Proton exchange membrane fuel cells generate electrical power by breaking down molecular hydrogen at finely dispersed platinum nanoparticles on the surface of a proton-conducting membrane. Simultaneously, oxygen is reduced at the cathode, resulting in the formation of water. At high current densities, the oxygen reduction is often limited by the transport of protons through the membrane. It is not feasible to use thinner membranes, as this would make them susceptible to degradation.
A promising alternative approach involves the direct supply of protons to the cathode, thus bypassing the mass transport limitations through the membrane. This can be achieved by providing an acidic environment on the cathode, so-called acid doping, thus improving the performance of fuel cells. Here, the electrode and the ionomer – a polymer that ensures the protonic conductivity – are acidic, while the electrolyte remains alkaline.

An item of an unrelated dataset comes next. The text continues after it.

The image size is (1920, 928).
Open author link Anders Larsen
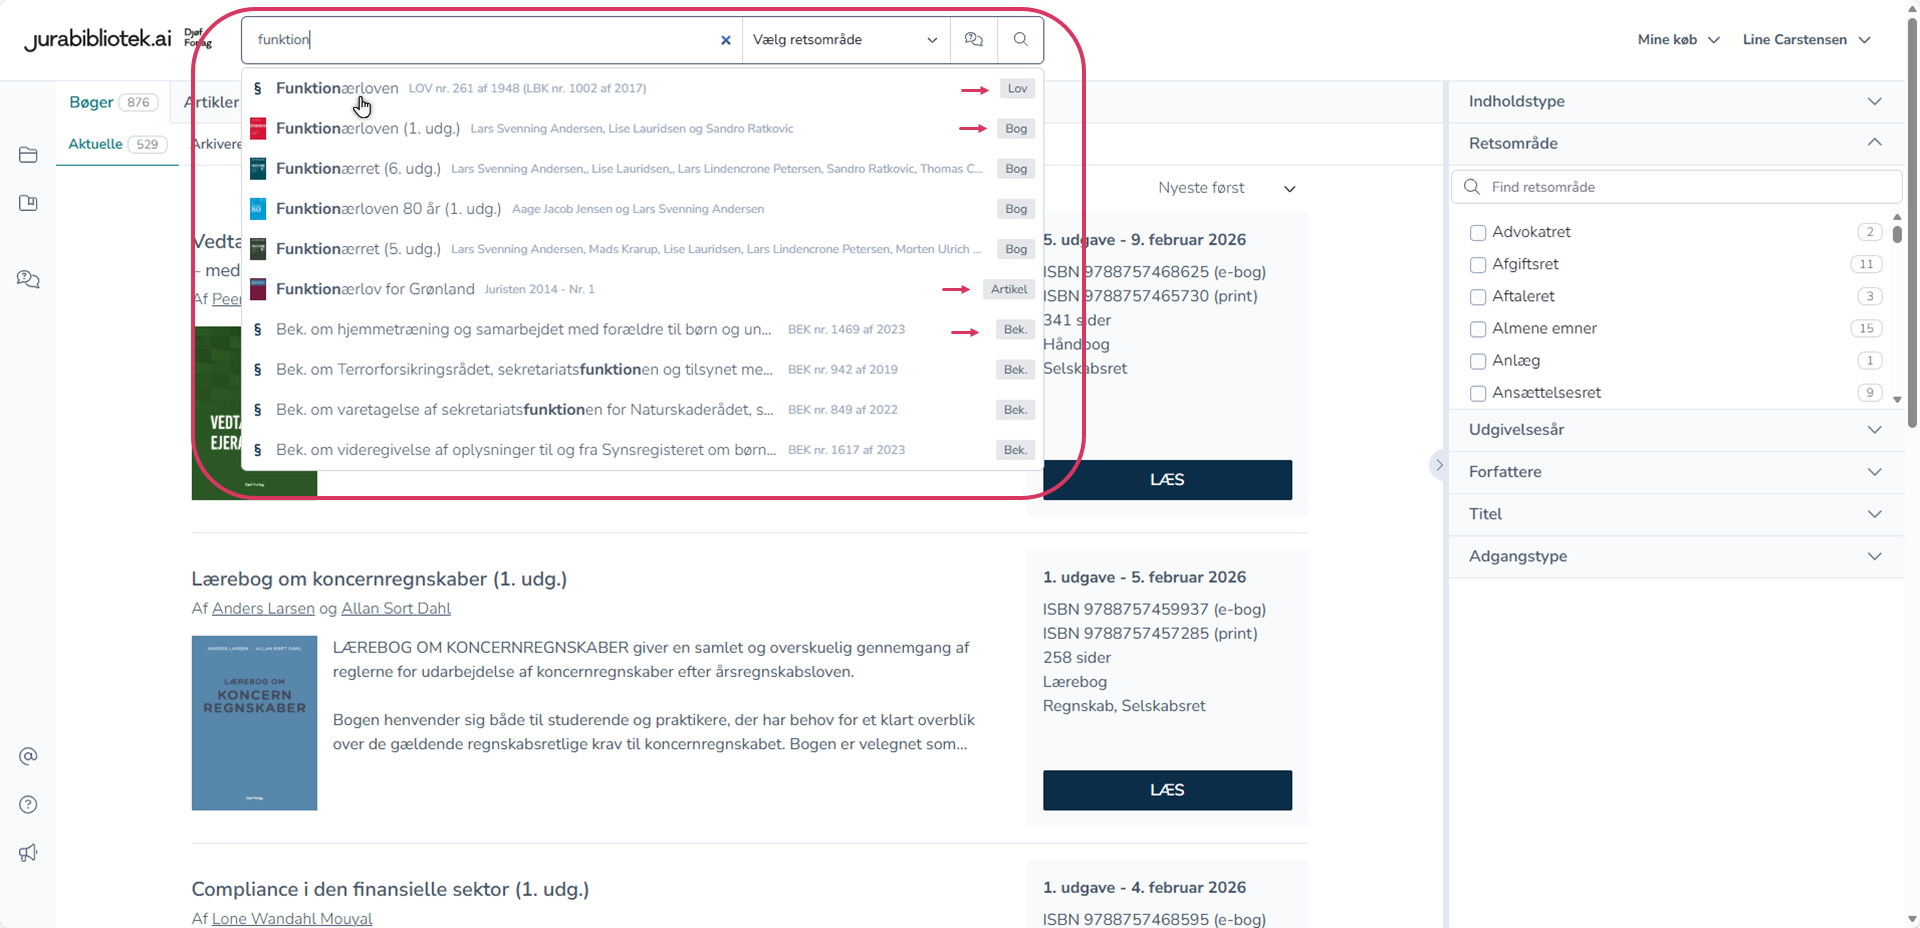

An important role is played by surface oxides
Researchers of the Laboratory for Neutron Scattering and Imaging and the Laboratory for Electrochemical Interfaces at PSI and the Helmholtz-Zentrum Hereon have now been able to identify and characterize the processes that take place on the cathode during this so-called acid doping.
For the experiments, the researchers used two different setups: On the one hand, model experiments in a specially designed electrochemical cell allowed them to perform X-ray photoelectron spectroscopy experiments at the beamline of the Swiss Light Source SLS at PSI. On the other hand, they used operando electrochemical impedance measurements in a fuel cell test bench.

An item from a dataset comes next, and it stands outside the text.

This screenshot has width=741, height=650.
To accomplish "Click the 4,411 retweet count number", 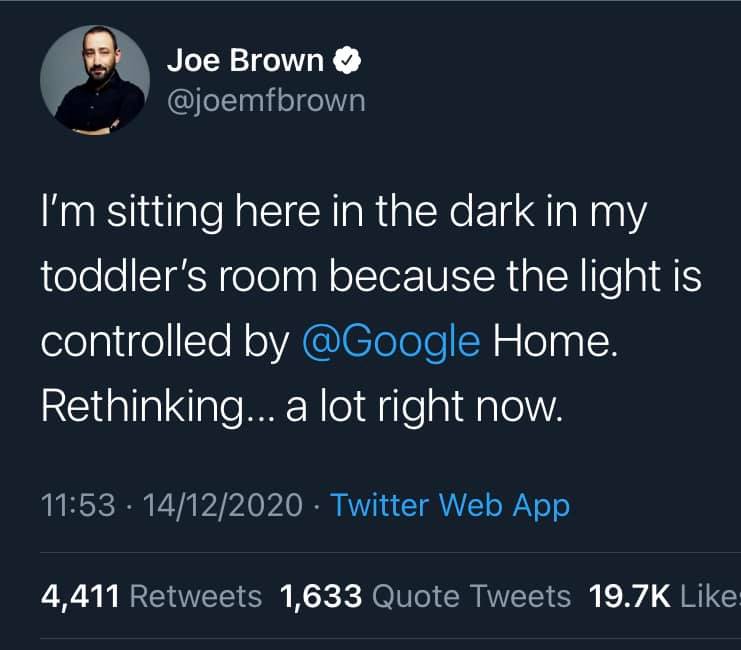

The combination of the experimental results with theoretical models developed at the University of Vienna (Austria) allowed the researchers to identify and describe the underlying mechanisms in detail.
Key role of surface oxides
The scientists were able to visualize and chemically analyze the cathode under realistic fuel cell conditions, that is, during the electrochemical oxygen reduction reaction. For the first time, they were able to show how the cathode surface is modified in the acidic environment. Specifically, they were able to demonstrate that protons from the acidic electrolyte react with the iron of the cathode to form iron oxides: These iron oxides then react further with ionomer molecules, improving the protonic conductivity of the cathode and thus the overall performance of the fuel cell.
"As the iron oxide forms on the surface of the cathode, the ionomer molecules can better anchor to the surface and are in better contact with the iron surface. They are therefore able to transport protons more easily," explains PSI researcher and first author of the study, Thomas Justus Schmidt.
The exact understanding of these complex mechanisms can provide important insights for the further development and optimization of fuel cells, in particular of highly efficient low-temperature fuel cells for the mobility sector and stationary applications.